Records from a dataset
☆ ☆ ☆ ☆ ☆ ☆ ☆

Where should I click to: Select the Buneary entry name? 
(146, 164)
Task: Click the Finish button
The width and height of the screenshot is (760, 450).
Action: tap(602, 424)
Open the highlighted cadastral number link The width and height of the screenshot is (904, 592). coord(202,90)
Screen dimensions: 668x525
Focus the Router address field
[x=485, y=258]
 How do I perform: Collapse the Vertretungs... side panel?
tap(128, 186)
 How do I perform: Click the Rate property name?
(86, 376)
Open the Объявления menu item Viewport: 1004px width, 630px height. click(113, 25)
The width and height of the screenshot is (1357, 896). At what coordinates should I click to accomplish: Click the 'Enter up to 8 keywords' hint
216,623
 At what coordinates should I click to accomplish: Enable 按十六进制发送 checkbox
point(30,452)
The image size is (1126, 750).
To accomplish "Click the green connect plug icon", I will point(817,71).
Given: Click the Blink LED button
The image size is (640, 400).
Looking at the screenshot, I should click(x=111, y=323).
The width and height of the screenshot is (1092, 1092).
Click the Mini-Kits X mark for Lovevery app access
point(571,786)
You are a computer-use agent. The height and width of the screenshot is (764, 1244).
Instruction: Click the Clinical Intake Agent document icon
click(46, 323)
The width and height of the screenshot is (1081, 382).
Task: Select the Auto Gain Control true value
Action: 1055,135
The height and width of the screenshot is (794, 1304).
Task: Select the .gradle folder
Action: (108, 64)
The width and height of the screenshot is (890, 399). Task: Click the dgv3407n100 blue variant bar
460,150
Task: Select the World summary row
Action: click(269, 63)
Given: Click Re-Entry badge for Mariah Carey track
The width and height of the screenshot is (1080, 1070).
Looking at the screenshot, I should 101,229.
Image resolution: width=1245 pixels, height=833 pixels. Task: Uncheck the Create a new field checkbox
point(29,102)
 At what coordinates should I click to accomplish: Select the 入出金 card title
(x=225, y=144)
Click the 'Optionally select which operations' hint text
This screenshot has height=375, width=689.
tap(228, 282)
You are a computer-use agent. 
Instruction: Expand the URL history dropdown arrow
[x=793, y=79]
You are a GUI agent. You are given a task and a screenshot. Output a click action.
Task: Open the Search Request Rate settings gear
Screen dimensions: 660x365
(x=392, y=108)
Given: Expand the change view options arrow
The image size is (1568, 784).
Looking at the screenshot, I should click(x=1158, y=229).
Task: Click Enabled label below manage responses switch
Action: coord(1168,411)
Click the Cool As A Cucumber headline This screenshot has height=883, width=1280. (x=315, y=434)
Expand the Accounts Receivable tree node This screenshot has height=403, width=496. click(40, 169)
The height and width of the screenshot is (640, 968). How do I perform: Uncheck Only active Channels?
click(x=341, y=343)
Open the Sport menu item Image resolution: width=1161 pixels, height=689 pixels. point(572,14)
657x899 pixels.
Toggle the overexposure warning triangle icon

☆ ☆ ☆ ☆ ☆ ☆ ☆

**WORK REQUEST:**
All lines above that contain the word "computer" are to be copied.

**ANSWER SPACE:**
You are a computer-use agent. The height and width of the screenshot is (764, 1244).
You are a computer-use agent. 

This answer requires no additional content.